Getting Back to Basics-- Kindness

   Kind words and actions are often hard to come by nowadays. Our neighbor shared recently about a rather shocking experience when she happened to look out her window and saw a stranger walking around behind her house. When she questioned him about being on her property, he answered her very rudely.
   Apparently, he was surveying property lines for the woman next door; however, it seemed suspicious as he had no identification and no apparent need to be in her yard. Why would someone be so rude, she wondered? This prompted our neighbor to call the local police about his trespassing.
   Still in spite of instances like this, there are many acts of kindness happening too, like the single mom who dragged her snow blower across the street and cleared off our driveway after a big snowstorm. Or Andrew next door who shoveled a path through the snow on the sidewalk so that “Judy would be able to walk the dogs!” He didn’t know that we were staying indoors until it warmed up some!
   Our dear friends, Joe and JoAnn Payne, have consistently practiced kindness over the decades that we have known them. Just recently they offered to help out a single woman, a friend from their church, who lost her job. She was taking classes at the nearby university when this happened. It put her vision for a degree and perhaps a better job in the future on hold, while she found something else just to meet her cost of living expenses.
   When the Paynes heard about this disappointing turn of events, they offered her a room at their house so that she could live rent free and focus on her studies for the next year or however long it might take to get the degree! Wow! Not many people would be willing to take someone whom they didn’t know well into their home. And for a year or two?
   Over the years, Joe and JoAnn have done this several times, once taking in a family with ten kids who needed a place to live while mold was being removed from their home. Their kindhearted actions towards others are inspiring.
   The book of Ruth in the Bible is a story of great kindness shown by Ruth, a native of Moab as well as through Boaz, a prominent Jewish citizen of Bethlehem. Although this book was written during the period that there were judges governing the people of Israel, a time of disunity, moral and religious decline and of an uncertain future, there were still those who were kind, respectful and compassionate.
   A Jewish couple, Elimilech and Naomi left Israel during a famine to relocate in Moab, a neighboring country to the southeast.

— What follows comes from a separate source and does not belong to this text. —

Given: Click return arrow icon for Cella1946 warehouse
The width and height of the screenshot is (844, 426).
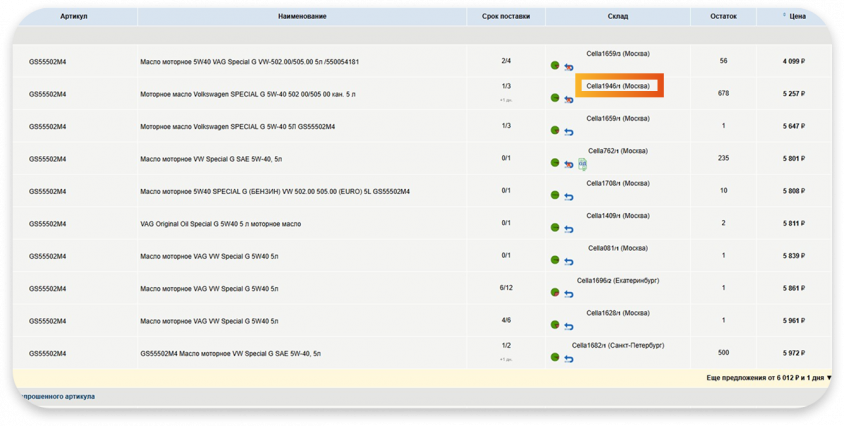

After many years, Naomi’s husband passed away. In addition to this tragedy, she also lost her two grown sons who had married Moabite women.
   An impoverished widow, Naomi determined to return to her homeland. When she told her two daughter-in-laws to go back to their own people, Ruth refused. “Don’t urge me to leave you or to turn back from you. Where you go I will go and where you stay I will stay. Your people will be my people and your God my God.” (Ruth 1: 16) The other woman stayed in Moab.
   Once they were back in Bethlehem where Naomi had lived previously, they had no means of support. Ruth began picking up grain left behind by the workers during the barley harvest in a field owned by Boaz, a distant relative of Naomi’s late husband.
   Boaz eventually made arrangements to purchase property owned by Elimilech and married Ruth thus ensuring that Elimilech’s name would continue through the generations. Their son, Obed, was Naomi’s precious grandson. His name is listed in the genealogies of King David and Jesus.
   May the Lord enable us to also be kind people in our actions, speech and written words.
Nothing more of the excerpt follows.